Rouhani continued, “Our biggest vice today is unemployment. This is the biggest factor in the country’s development today. The biggest vice is water shortages and drought. How come these vices and virtues have been discounted so low? Who has reduced vice and virtue to a few secondary Islamic principles?”
“Of course even the secondary Islamic principles are to be respected, but where is the prioritization? What are our society’s needs [at this time]?” he asked.
Referring to the Supreme Leader Ali Khamenei’s naming the new Iranian year, “The Year of Empathy and Compassion Between the State and the Nation,” Rouhani stated, “We cannot have empathy with only 50% of the society; rather, it must be realized in 100% of the society. Respect for women must be maintained at all levels.”
Other developments have also been observed with cautious optimism by proponents of women’s rights in Iran. On April 11, Rouhani’s Vice President for Women’s Affairs, Shahindokht Molaverdi, criticized the government’s recently announced quotas for government jobs. She objected to the fact that of the 2,284 announced positions, only 16 of them were designated as “women only” jobs, and 500 of them had unspecified gender requirements, with the vast majority of the slots reserved for men. She asserted in her speech that gender discrimination “does not correspond with the President’s promises.”

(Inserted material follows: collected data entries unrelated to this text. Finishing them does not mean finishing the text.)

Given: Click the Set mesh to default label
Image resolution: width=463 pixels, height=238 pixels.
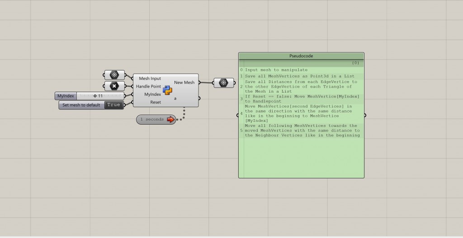Looking at the screenshot, I should point(82,105).
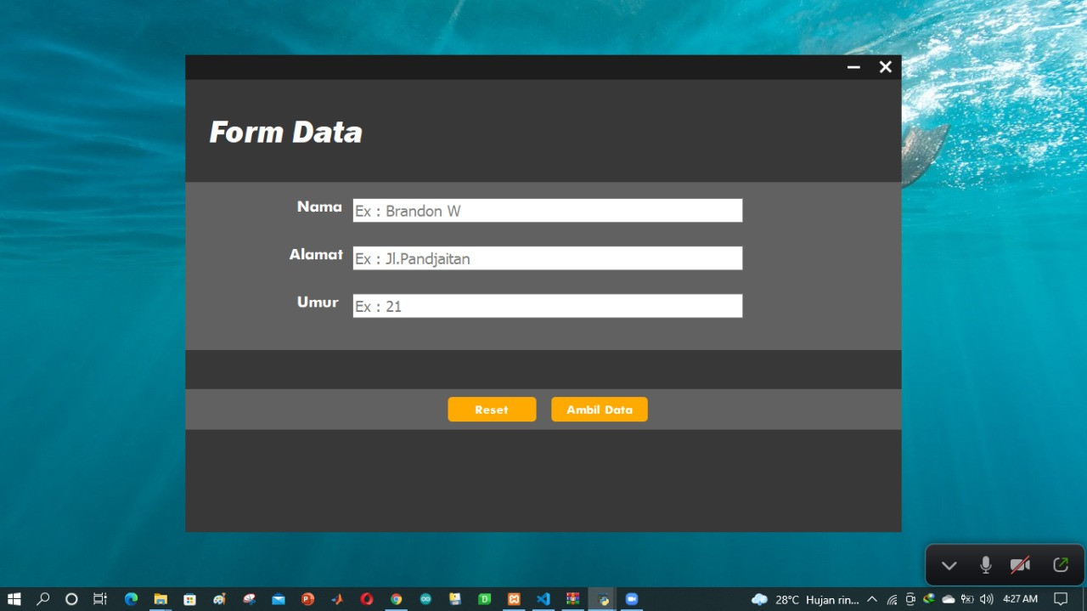This screenshot has height=611, width=1087.
Task: Select the Umur input box
Action: (x=547, y=306)
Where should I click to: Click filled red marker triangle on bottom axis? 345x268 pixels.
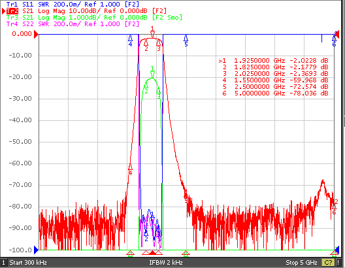(x=152, y=253)
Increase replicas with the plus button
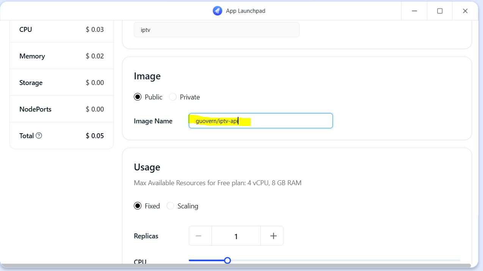This screenshot has width=483, height=271. (273, 236)
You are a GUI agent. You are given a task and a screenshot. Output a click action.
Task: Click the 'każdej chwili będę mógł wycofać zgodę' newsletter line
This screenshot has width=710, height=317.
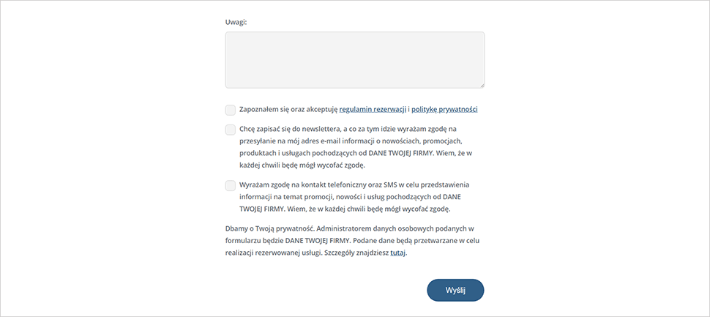click(x=302, y=165)
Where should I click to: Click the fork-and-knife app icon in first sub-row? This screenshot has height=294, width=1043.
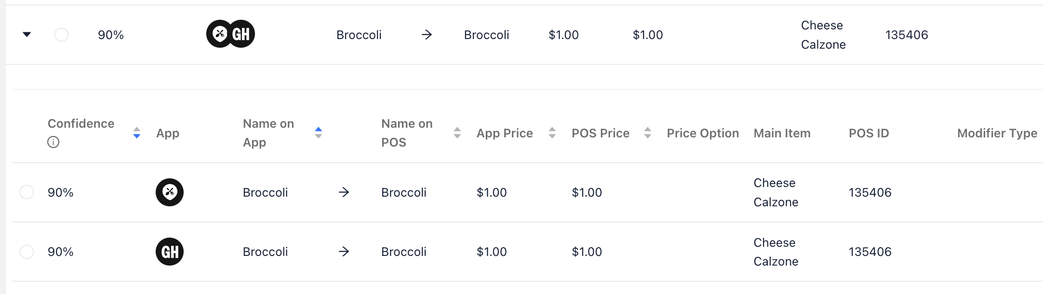coord(170,192)
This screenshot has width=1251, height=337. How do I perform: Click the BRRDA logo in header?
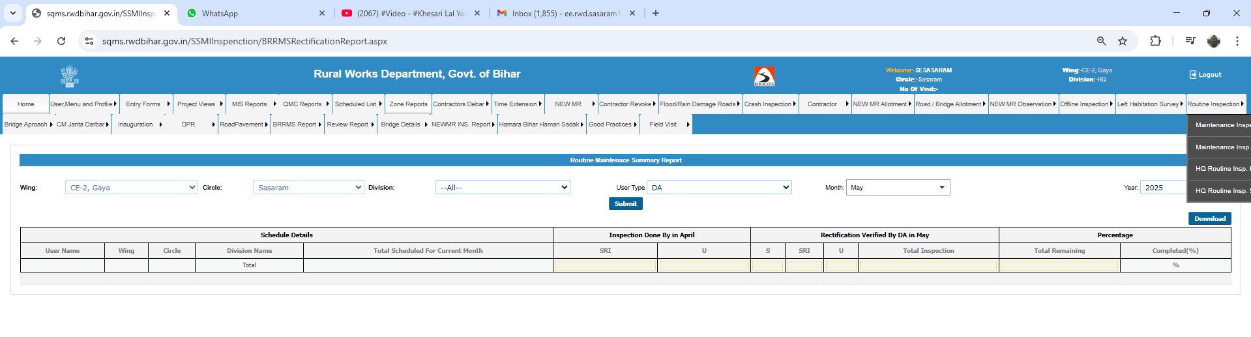[764, 76]
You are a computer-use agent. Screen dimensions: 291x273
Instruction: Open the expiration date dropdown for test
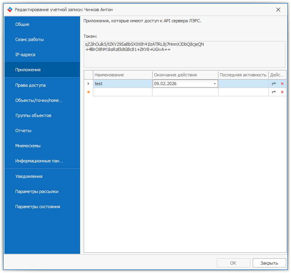tap(215, 84)
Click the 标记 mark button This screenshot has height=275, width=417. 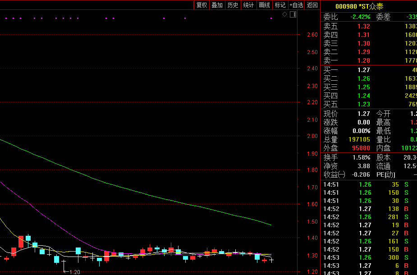tap(280, 5)
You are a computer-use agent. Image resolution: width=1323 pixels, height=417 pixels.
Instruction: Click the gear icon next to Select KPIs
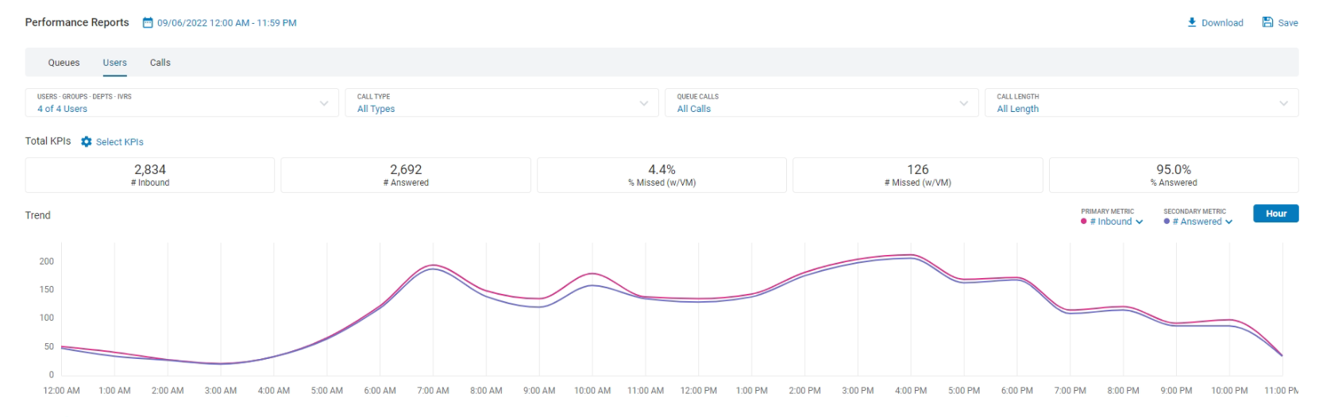(87, 141)
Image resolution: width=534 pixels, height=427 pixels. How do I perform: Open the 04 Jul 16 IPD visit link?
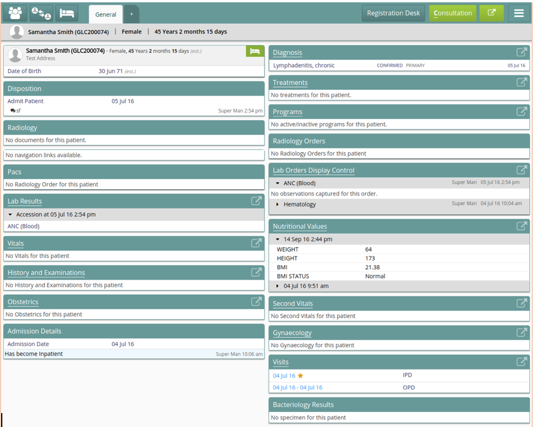point(284,375)
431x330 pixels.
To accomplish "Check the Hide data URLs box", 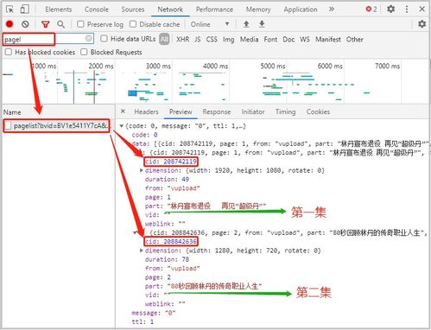I will click(104, 39).
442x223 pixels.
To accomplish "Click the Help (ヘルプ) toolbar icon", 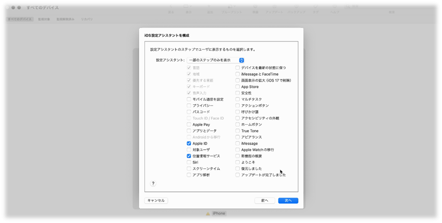I will 335,6.
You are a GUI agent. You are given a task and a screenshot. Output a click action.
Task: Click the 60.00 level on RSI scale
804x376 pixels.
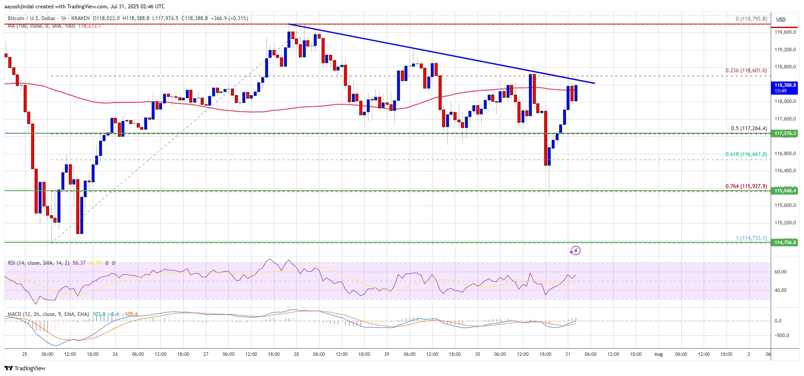pos(780,272)

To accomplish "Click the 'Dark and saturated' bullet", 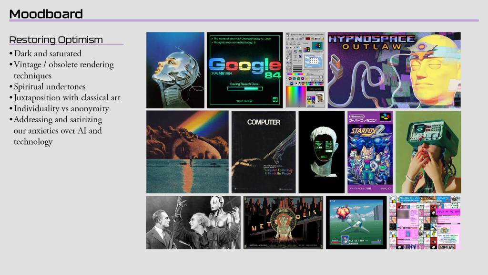I will pyautogui.click(x=47, y=53).
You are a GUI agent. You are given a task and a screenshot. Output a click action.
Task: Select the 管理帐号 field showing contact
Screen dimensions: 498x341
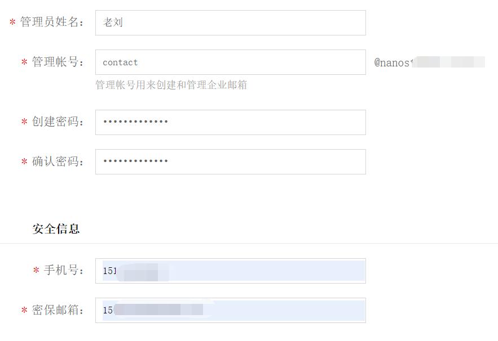pyautogui.click(x=230, y=62)
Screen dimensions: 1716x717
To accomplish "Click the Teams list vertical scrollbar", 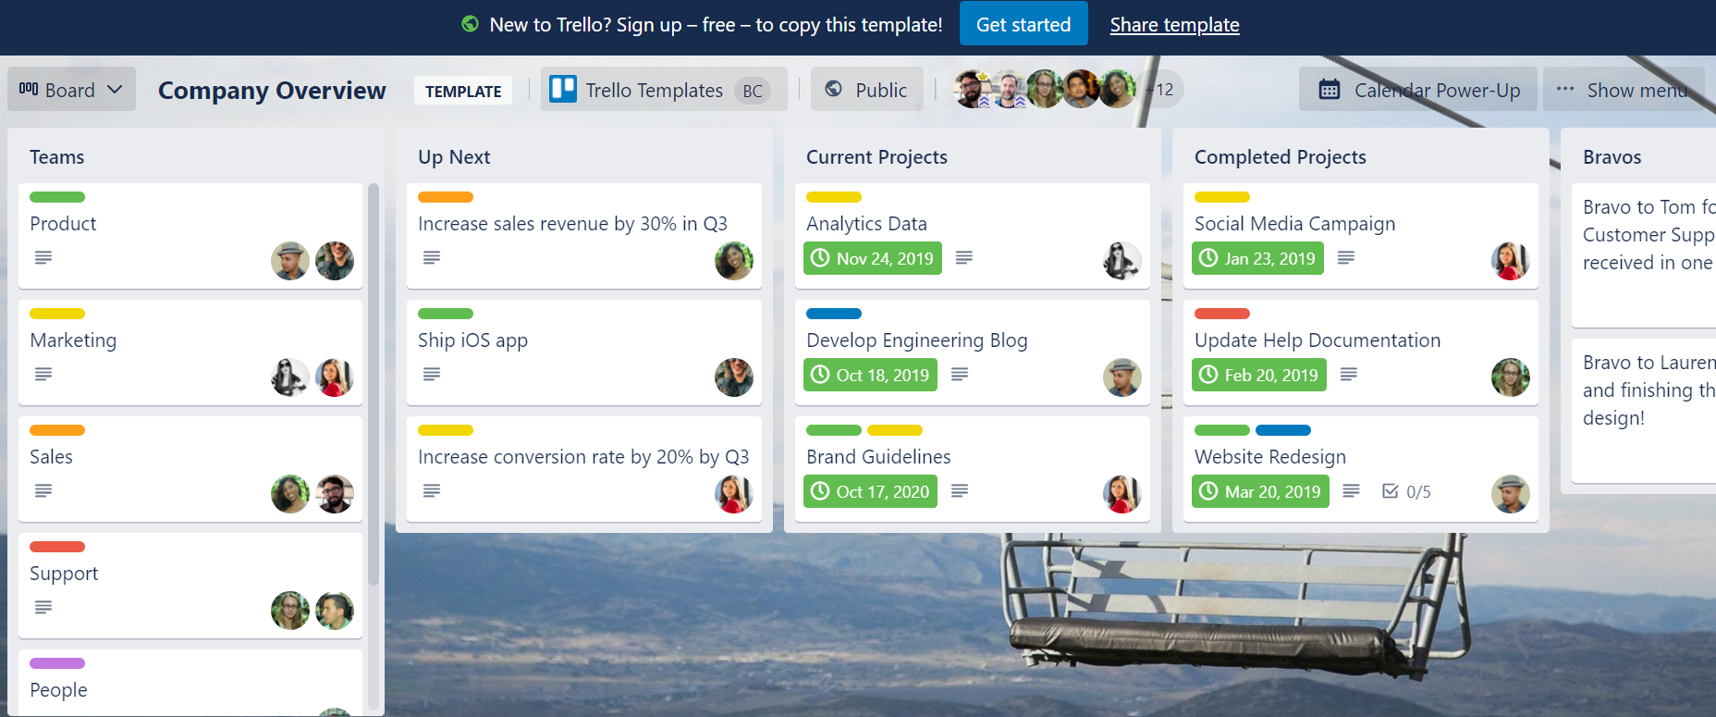I will coord(374,384).
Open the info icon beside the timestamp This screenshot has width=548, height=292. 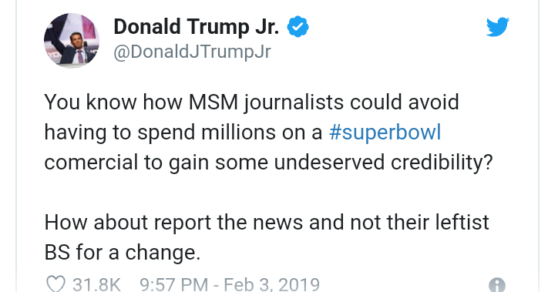(497, 285)
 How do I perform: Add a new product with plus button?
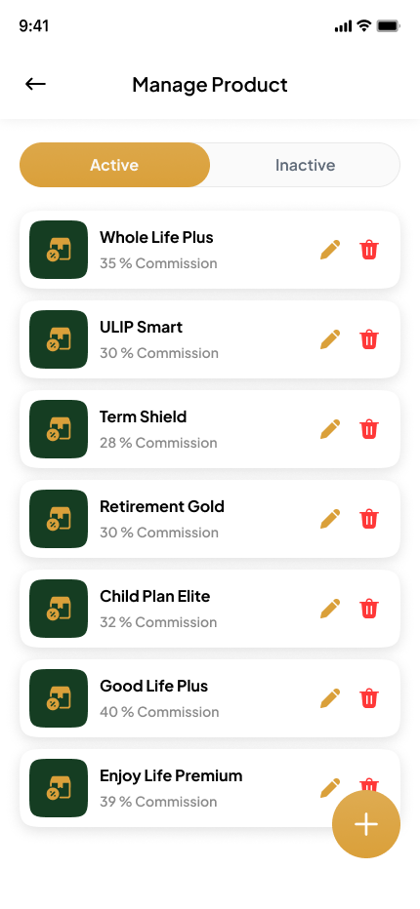point(366,824)
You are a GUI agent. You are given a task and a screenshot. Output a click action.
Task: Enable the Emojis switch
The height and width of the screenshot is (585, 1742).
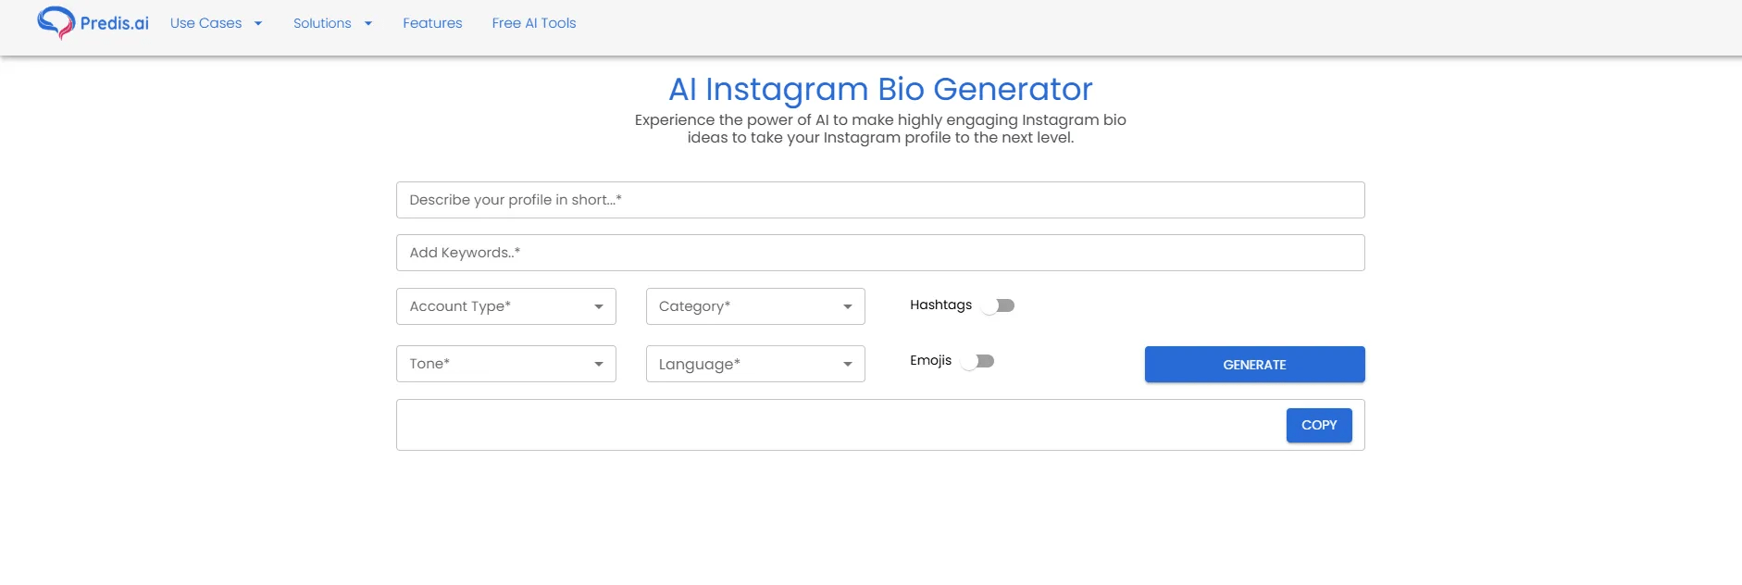978,361

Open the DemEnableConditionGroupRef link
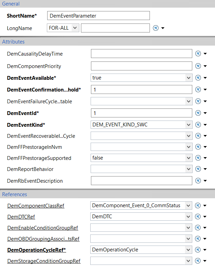click(43, 228)
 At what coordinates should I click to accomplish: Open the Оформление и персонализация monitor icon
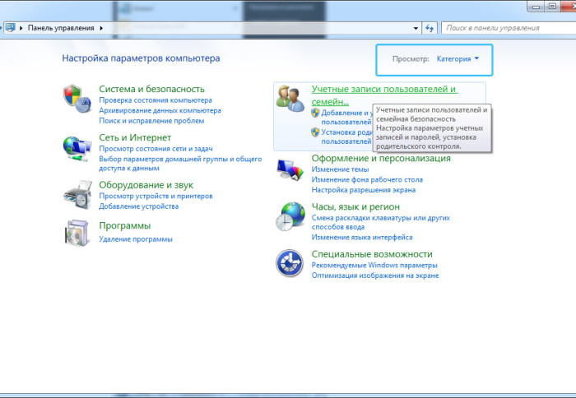290,170
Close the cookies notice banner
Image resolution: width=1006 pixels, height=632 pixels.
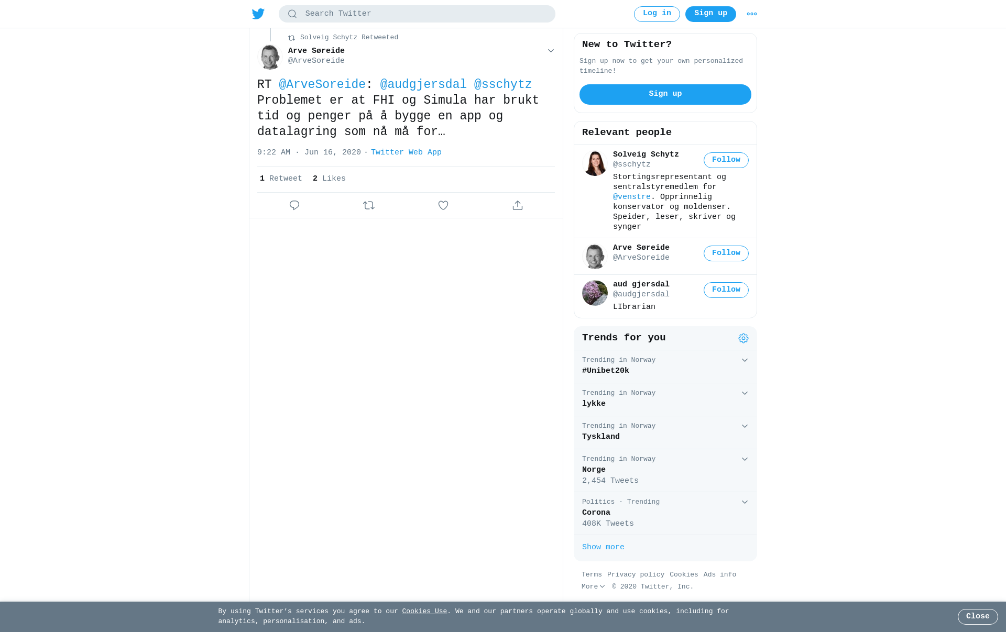pos(978,617)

Earlier this month, two prominent Iranian human rights defenders, Nasrin Sotoudeh and Narges Mohammadi, expressed optimism over the recent moves in Iran to amend the laws banning women from sports stadiums, even as they noted that real and permanent changes would require time and sustained citizen support for their full realization. The moves to end the ban have followed an international outcry over Iran’s refusal to allow women to attend major sports events, which included statements by the president of FIFA (Fédération Internationale de Football Association) that the ban was “intolerable”. However, statements by the Iranian state officials that the ban would be at least partially lifted have been followed by conflicting statements by other officials claiming the issue has not yet been decided upon, indicating the issue is still making its way through the maze of Iranian domestic politics.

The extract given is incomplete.